What is a Kanban Board?
The Kanban board is a primary tool for bringing Kanban’s first core practice to life; that is, it serves to visualise all things helpful for managing work in a Kanban system. This includes:
- Visualising the work through separate objects (e.g. cards, sticky notes) for each work item.
- Visualising the workflow by representing its stages in the columns where the work items flow from left to right. That shall also include clear markings of the crucial points in the workflow, such as commitment and delivery points.
- Core policies within the Kanban system, e.g. the Work-in-Progress (WIP) limits or pull criteria
- Assignments of workers to work, typically through the placement of avatars representing workers.

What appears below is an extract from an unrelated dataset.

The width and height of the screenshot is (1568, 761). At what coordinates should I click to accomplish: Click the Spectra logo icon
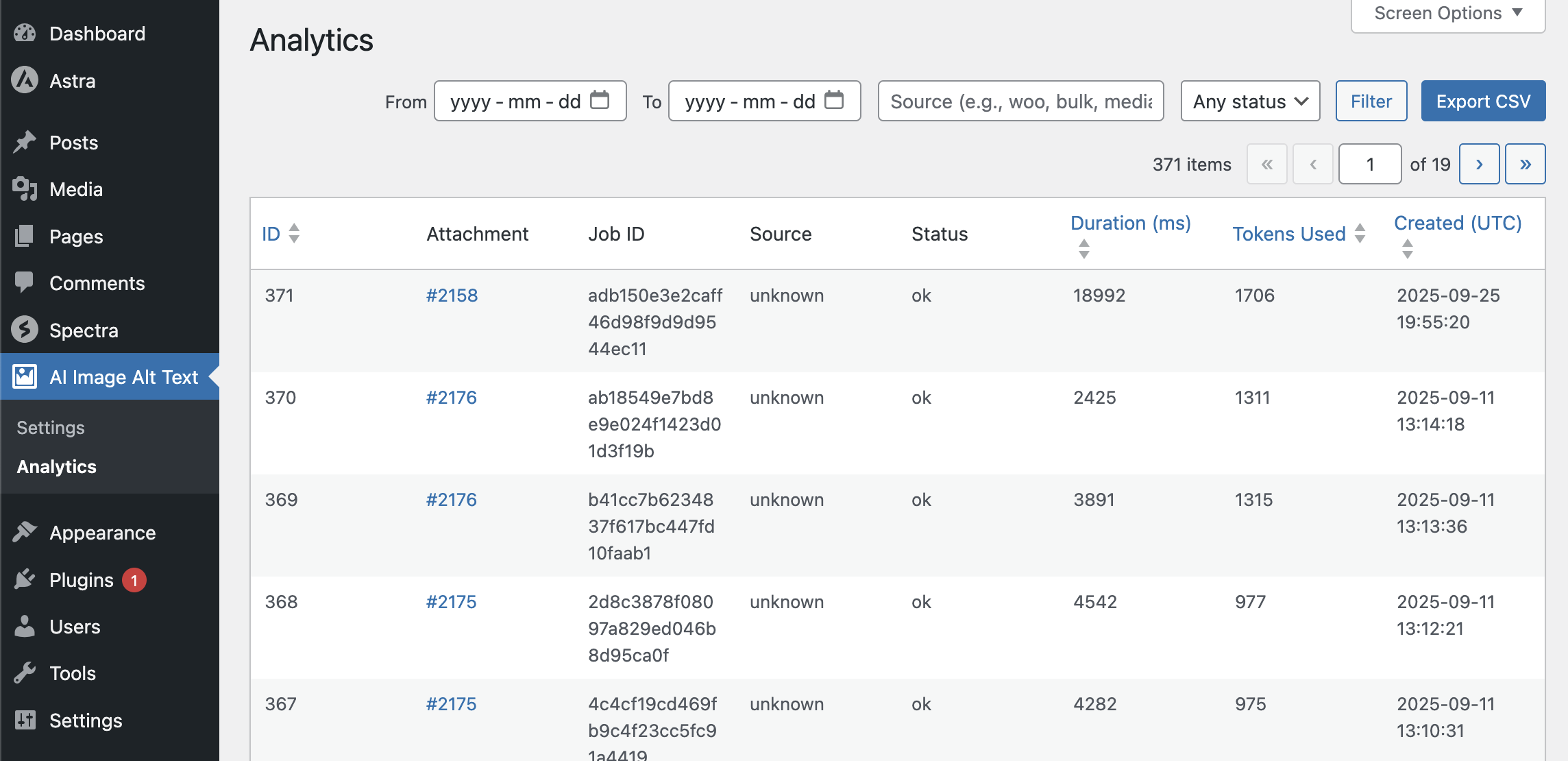point(25,330)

- Blocked items marked clearly to draw attention to them. In the case of physical boards, this is achieved by covering a work item with a red sticky note.
- Risk associated with the work items.
- Any other information deemed useful for managing the work and its flow by people using the Kanban system. Examples include the visualisation of different work item types or classes of services or tracking measures such as the age of each work item in progress.

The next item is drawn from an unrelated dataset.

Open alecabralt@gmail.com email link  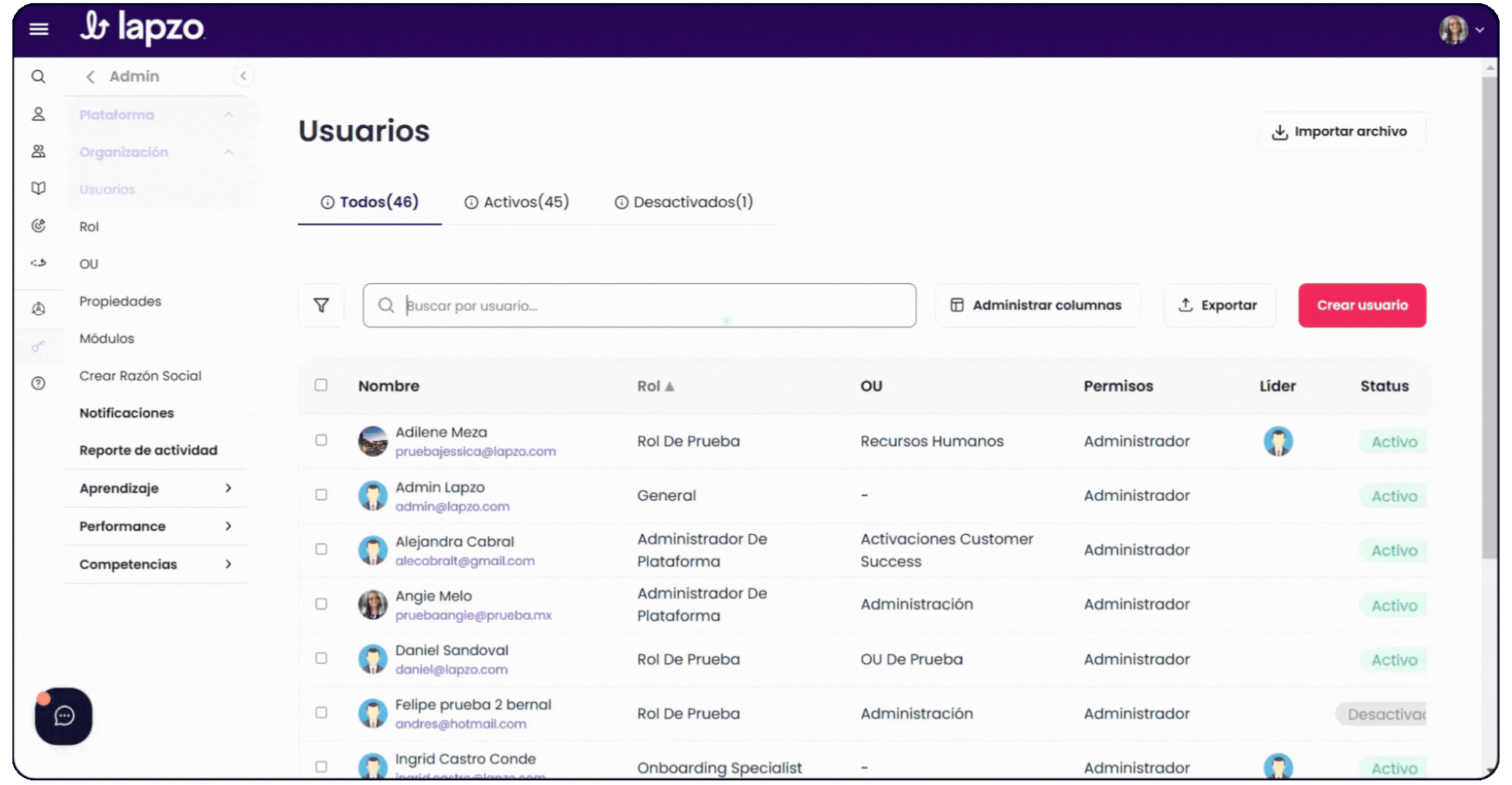(x=464, y=561)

The entire Kanban board serves as an information radiator – relevant people can quickly and easily absorb the needed and up-to-date information they need to make the decisions to manage the flow of work.
The usefulness of the Kanban board goes beyond the everyday decisions on what should be pulled to the next column or who should be doing what. The Kanban board may also serve as a trigger for having the right discussions to improve the overall Kanban system. Firstly, it was already mentioned that the board contains information about which work items are blocked – once the item is unblocked, the blocker card might be disposed of. Still, a wiser option might be to collect this information for later processing to discover patterns and common causes for blockers in the Kanban system. Moreover, the Kanban board workflow presents activities that need to be done for the work items and queues. By monitoring the queues, bottlenecks may be discovered and later removed (read more about it in Working with Bottlenecks article). It is worth highlighting here the difference between a blocker (or a block) and an impediment – the latter is commonly used in the Agile community, but its meaning is broader, and it stands for anything that is or may be stopping or slowing down the progress of work in general, whilst a blocker is something that has already stopped the progress of work on a specific work item).